:: PASSAGE PROVIDED ::
—————

Yah, that one took me a little while to figure out :x.

4. unused variable/function elimination

   it seems that clang is more aggressive than gcc and eliminates more
actually required data/code than desired. earliest causalty is the boot code
as usual but there're also some module parameter related structures affected.
the fix is needed on the linux side of course.

I'm working on a static analysis to show us where this is.

5. asm 'p' constraint

   this was fixed last week in subversion, so i'm omitting the patch for it,
but if someone really wants to use an earlier clang (such as the 2.8
release), then just duplicate the percpu_read macro into percpu_read_stable.

I have this fixed locally, not sure if I pulled this change in (I'm thinking I
didn't).

6. .gnu.linkonce.d.* section usage

   it seems that clang can emit code/data into sections that the linux linker
   scripts were not aware of.

I've been stumped by this one. I'm surprised no one's run into it before.

7. extern and __attribute__((visibility("hidden"))) usage in the vdso

   it seems that this construct doesn't work with clang so i worked it around
for now by abusing the weak attribute and the linker's ability to merge such
symbols.

I also took this course of action, though I'm hoping to try and make this work in
clang properly.

8. const merging in the vdso

   possibly related to the above, the linker(?) merges const variables when
their value is the same which, while technically correct, defeats some
self-checking code in the vdso so i had to deconstify the affected variables.

Thanks! This was very helpful.

9. lack of __label__ support

   linux needs this for implementing an arch-independent way to acquire the
current program counter or something close to it at least, for now the
workaround is an arch specific inline asm block.

—————

:: DATA ::
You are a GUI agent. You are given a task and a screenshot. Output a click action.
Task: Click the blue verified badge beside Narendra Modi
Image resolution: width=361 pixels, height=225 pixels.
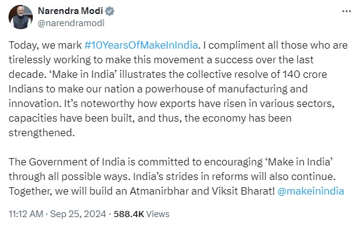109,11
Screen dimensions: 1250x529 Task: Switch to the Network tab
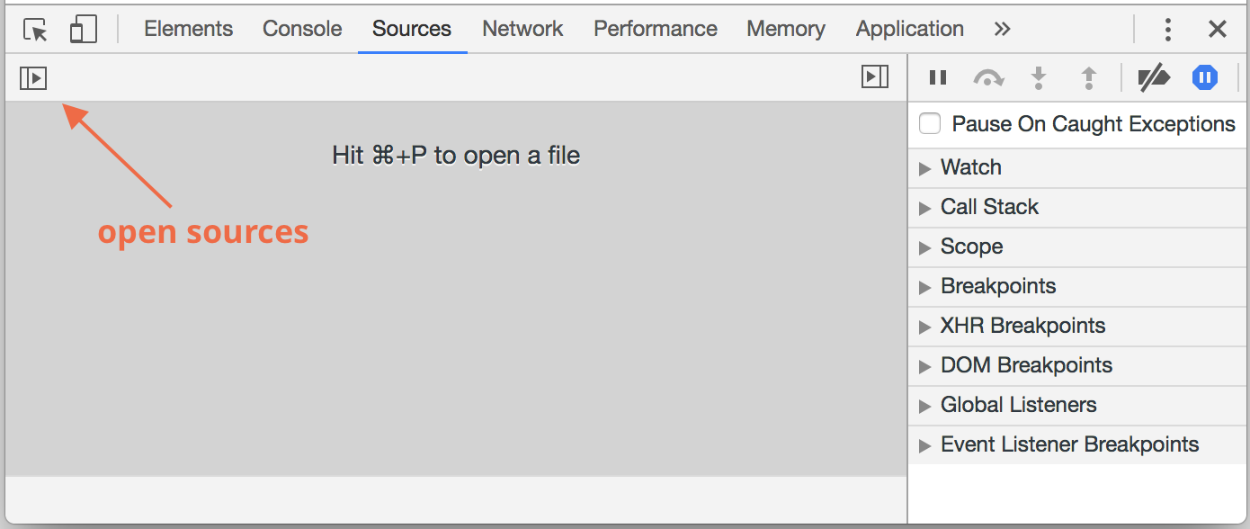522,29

—————

:: DIRECTION 1 ::
Duplicate the part of the forum reply about compiling Linux with clang that opens with the words containing "possibly related to" and closes with "inline asm block.".
:: DIRECTION 2 ::
List every numbered issue heading in the forum reply about compiling Linux with clang, with its number.
:: DIRECTION 3 ::
Carry the forum reply about compiling Linux with clang forward from its last sentence.

:: REPLY 1 ::
possibly related to the above, the linker(?) merges const variables when
their value is the same which, while technically correct, defeats some
self-checking code in the vdso so i had to deconstify the affected variables.

Thanks! This was very helpful.

9. lack of __label__ support

   linux needs this for implementing an arch-independent way to acquire the
current program counter or something close to it at least, for now the
workaround is an arch specific inline asm block.

:: REPLY 2 ::
4. unused variable/function elimination
5. asm 'p' constraint
6. .gnu.linkonce.d.* section usage
7. extern and __attribute__((visibility("hidden"))) usage in the vdso
8. const merging in the vdso
9. lack of __label__ support

:: REPLY 3 ::
Alp Toker has a patch for this (patch to clang).

10. clang crash on __verify_pcpu_ptr use

    when compiling i think init/main.c, clang crashes on the above macro. i
tried to extract a minimal example but that failed to produce any errors, so
probably there is more context needed to trigger the segfault. interestingly,
the workaround for getting this compiled was to turn the body of the macro
into a statement expression but otherwise it's the same code inside.

Huh. I've never run into this. Would you be willing to pass along the build
environment (configuration, platform, compiler version, etc)?

11. excessive inlining and stack usage

    while apparently gcc and clang make different inlining decisions, they're
both bad at reusing the stack for the local variables of the inlined
functions and sometimes produce high stack usage. linux already has an
explicit way to prevent such undesired inlining, i just had to annotate a few
more functions (but it's not meant to be exhaustive, it's based on my own
config only).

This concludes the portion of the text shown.